We can imagine the political debate that will precede the 2008 presidential elections, which will take place in the run-up to the Beijing Olympics. If debate focuses on the KMT's historical role, the place of birth and local associations of each leader, it will split Taiwanese society, and in conjunction with strained relations with Beijing and external pressure, the damage that it could do to Taiwan does not have to spelled out.

 

Whether Ma is looking after his own interests, those of the KMT or those of the nation, he must understand that his political party discourse should aim at bringing people together.

 

In other words, Taiwan's political parties should engage in a dialogue that is built on a position of "Taiwan first," seeking consensus rather than closing off from each other by making unilateral declarations intended to appeal to the old guard but which are contrary to the popular will.

 

To put it even more bluntly, if the two main parties engage in an ideological battle over identity, the KMT will certainly be the loser, and Taiwan's future will be the victim.
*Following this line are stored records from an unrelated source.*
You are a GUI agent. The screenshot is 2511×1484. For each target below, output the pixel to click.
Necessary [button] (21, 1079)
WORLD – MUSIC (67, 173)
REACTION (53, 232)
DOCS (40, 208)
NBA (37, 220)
Ma's discourse is intended to solve the contradictions between the KMT and local society, but instead he is simply giving his enemies a stick to beat him with.

 

Instead, he should simply accept the localization argument of "Taiwan first" and actively engage the DPP in an effort to achieve rapprochement and cooperation, and build an interparty relationship. As the leader of the main opposition party and a possible presidential candidate, Ma should engage Hsieh in frank and well-intentioned theoretical and policy debate (Hsieh advocates a political philosophy of cooperation and coexistence), and also draw Legislative Speaker Wang Jin-pyng (王金平) into a push toward interparty cooperation in the legislature. This would be much more constructive than looking for connections in the dust of history, and enable Ma to create a discourse that would be more persuasive than his current one.

 

Jou Yi-cheng is a director of the international department of the Taiwan Foundation for Democracy.